Your objective: Reply with exactly the lines from the one that contains "How do I perform: Open Print Results dialog?" through the last line of the records below, and with no other lines.

+++ Data provided

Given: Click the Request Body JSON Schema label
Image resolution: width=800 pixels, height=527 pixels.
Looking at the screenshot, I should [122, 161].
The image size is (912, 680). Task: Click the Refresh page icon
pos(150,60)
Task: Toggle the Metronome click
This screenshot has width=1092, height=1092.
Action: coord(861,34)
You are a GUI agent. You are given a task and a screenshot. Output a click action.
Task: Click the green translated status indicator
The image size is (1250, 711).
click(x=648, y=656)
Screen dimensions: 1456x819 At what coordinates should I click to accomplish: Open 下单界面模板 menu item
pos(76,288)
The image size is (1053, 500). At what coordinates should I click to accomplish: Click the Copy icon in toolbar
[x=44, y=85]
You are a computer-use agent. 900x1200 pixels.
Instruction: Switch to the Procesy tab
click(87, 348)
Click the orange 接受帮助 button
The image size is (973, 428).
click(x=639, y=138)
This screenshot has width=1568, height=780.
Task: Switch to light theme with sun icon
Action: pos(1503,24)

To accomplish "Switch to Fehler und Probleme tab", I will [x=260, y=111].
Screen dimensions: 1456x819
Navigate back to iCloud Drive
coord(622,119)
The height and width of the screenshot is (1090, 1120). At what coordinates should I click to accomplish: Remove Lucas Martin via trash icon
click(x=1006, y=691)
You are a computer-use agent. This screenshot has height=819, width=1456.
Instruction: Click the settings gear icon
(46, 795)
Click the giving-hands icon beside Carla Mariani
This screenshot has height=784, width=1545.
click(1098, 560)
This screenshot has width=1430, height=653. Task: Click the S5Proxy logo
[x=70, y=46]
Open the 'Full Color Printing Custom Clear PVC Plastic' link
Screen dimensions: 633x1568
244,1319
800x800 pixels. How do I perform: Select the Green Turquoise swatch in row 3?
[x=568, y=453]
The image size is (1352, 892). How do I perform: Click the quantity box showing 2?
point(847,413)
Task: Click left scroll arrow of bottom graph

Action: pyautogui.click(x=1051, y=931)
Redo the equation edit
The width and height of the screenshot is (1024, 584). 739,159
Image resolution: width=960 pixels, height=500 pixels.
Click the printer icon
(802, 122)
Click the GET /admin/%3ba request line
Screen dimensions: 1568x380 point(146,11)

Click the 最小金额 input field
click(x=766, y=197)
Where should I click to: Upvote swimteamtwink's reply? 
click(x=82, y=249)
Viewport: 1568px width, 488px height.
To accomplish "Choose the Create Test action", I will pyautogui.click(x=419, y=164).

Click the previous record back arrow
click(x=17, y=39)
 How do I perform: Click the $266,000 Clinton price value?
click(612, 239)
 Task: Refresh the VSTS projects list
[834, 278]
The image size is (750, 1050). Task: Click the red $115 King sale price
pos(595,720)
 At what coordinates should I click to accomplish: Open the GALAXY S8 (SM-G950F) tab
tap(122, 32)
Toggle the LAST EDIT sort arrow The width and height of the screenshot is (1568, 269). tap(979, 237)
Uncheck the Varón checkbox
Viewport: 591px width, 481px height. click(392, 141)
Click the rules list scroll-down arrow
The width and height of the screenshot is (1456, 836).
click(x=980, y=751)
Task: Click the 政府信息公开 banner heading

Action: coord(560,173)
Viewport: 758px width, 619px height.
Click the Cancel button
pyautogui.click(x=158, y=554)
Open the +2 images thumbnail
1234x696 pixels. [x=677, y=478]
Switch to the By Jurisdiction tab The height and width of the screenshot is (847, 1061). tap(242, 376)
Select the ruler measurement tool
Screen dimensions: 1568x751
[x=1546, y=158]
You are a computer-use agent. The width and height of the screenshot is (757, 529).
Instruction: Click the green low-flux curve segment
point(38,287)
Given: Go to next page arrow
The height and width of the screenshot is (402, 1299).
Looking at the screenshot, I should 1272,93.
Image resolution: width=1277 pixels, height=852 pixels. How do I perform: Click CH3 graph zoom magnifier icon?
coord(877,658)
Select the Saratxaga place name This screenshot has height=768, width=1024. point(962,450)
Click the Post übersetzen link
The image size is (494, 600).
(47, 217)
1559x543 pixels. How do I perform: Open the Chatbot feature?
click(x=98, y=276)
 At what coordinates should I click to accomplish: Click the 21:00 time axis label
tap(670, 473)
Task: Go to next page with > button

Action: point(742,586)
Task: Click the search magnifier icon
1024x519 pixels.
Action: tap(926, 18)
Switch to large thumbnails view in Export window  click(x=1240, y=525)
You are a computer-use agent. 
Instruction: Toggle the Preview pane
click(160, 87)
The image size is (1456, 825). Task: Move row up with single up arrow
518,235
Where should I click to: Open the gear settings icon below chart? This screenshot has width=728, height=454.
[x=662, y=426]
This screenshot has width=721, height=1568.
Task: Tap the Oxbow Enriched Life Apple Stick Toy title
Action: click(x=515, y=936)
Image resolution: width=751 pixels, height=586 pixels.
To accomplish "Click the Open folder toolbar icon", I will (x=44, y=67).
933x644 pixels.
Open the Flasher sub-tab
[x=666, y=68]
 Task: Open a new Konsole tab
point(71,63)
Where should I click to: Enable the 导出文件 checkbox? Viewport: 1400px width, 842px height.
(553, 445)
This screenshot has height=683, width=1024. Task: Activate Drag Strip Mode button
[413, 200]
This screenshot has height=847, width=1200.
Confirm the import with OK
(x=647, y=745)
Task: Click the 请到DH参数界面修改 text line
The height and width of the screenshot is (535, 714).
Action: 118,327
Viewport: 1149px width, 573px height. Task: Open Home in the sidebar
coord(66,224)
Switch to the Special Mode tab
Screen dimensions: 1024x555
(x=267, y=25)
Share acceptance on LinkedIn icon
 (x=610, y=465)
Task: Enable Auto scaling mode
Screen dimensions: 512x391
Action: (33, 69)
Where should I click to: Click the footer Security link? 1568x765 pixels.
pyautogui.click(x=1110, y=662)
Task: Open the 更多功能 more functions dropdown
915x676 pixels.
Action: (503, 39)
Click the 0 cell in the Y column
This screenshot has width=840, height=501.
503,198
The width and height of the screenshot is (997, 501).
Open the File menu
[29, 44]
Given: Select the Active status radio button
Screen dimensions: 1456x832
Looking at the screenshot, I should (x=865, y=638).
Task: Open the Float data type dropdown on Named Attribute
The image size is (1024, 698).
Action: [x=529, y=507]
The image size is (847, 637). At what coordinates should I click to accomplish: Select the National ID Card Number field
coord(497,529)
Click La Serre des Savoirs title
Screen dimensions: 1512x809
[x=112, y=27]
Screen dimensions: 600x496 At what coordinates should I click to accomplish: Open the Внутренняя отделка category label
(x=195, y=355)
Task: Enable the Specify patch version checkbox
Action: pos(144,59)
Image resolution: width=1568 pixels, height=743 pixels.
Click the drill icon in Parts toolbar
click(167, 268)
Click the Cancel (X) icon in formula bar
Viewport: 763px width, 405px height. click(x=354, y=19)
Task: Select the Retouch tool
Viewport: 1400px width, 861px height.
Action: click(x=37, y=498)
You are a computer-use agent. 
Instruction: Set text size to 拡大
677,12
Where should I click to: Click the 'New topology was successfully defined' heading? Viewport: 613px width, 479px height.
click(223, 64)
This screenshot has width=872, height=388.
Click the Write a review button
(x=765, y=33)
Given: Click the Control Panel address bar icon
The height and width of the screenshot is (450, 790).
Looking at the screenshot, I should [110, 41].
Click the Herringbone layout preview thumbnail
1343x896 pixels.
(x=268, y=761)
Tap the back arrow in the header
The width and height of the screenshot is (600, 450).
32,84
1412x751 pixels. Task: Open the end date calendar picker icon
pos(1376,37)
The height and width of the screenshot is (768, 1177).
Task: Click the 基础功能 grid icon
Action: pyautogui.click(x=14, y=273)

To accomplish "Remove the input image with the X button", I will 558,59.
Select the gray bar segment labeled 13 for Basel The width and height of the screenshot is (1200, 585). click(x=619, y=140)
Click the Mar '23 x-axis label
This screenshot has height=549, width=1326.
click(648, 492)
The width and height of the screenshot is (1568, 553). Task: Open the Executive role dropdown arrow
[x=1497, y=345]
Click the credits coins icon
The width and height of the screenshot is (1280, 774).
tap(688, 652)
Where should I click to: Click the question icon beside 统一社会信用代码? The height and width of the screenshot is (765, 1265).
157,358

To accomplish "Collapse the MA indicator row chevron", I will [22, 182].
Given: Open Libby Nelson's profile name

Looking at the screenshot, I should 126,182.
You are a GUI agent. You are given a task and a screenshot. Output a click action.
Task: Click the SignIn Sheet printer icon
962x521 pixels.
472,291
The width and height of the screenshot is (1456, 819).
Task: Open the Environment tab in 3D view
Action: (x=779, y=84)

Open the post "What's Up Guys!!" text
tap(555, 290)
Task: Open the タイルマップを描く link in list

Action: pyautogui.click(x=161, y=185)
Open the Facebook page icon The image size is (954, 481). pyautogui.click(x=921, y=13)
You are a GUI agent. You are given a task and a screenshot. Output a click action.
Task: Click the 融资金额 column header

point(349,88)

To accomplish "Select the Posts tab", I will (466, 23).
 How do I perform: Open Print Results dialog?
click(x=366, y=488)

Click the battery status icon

++++++

Answer to the problem:
 How do I perform: Open Print Results dialog?
click(x=366, y=488)

Click the battery status icon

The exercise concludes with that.